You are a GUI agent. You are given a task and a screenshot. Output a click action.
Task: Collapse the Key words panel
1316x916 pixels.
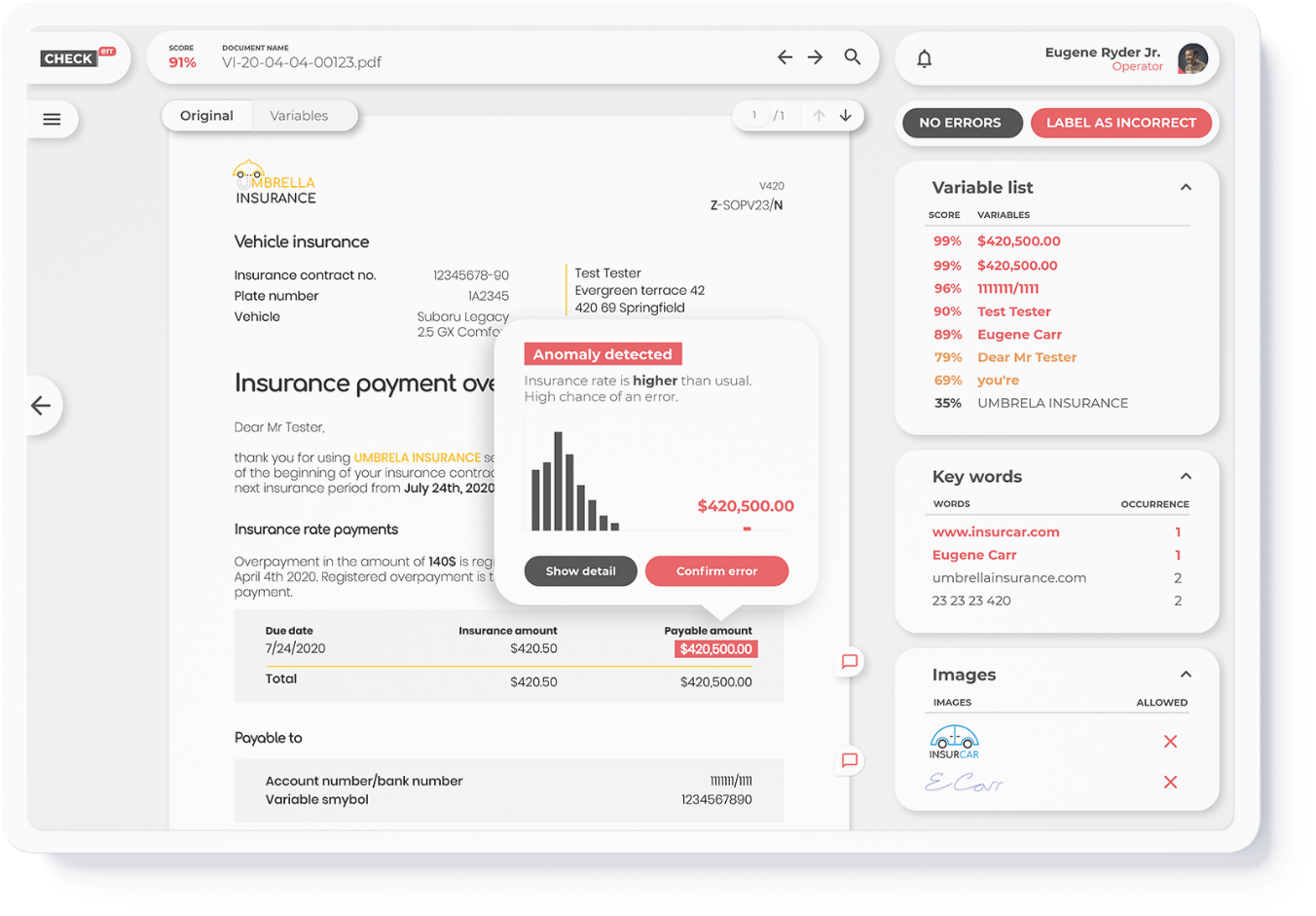click(1186, 476)

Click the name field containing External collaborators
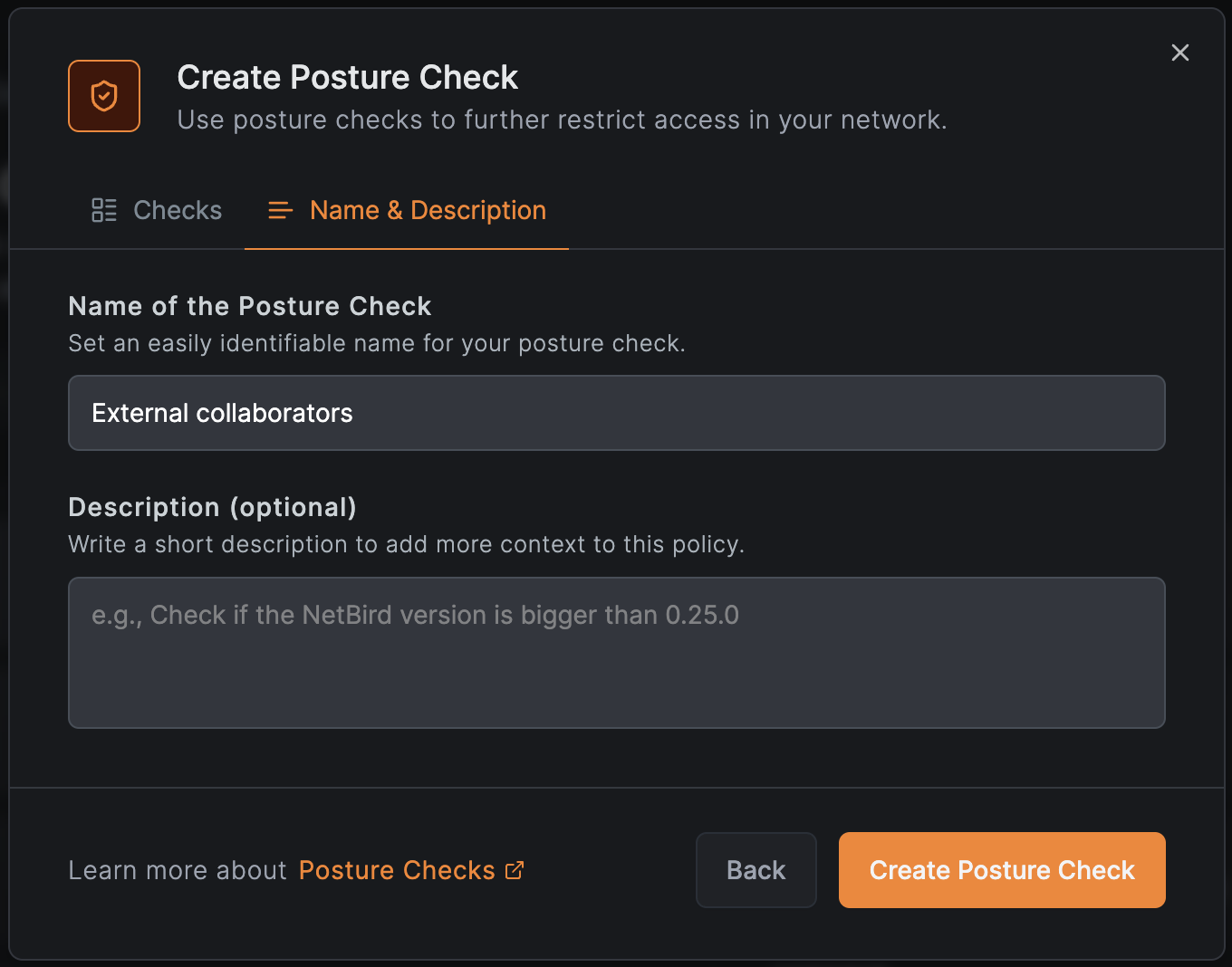[x=616, y=413]
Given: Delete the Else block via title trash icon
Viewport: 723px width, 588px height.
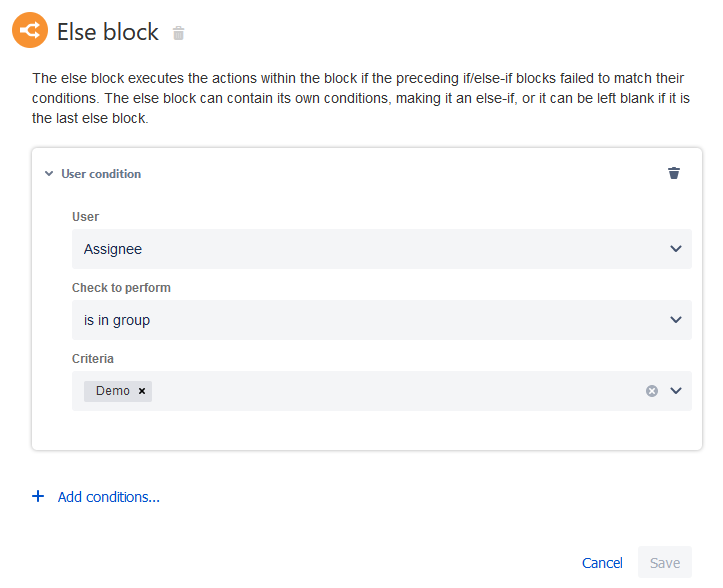Looking at the screenshot, I should click(x=179, y=33).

**What this task involves**
Take the line containing "Task: Collapse the Key words panel" and every line after it through the end of the data, and write them out exactly, with no pictures.

**Completed task**
Task: Collapse the Key words panel
1316x916 pixels.
click(1186, 476)

Click the name field containing External collaborators
[x=616, y=413]
Given: Delete the Else block via title trash icon
Viewport: 723px width, 588px height.
Looking at the screenshot, I should click(x=179, y=33).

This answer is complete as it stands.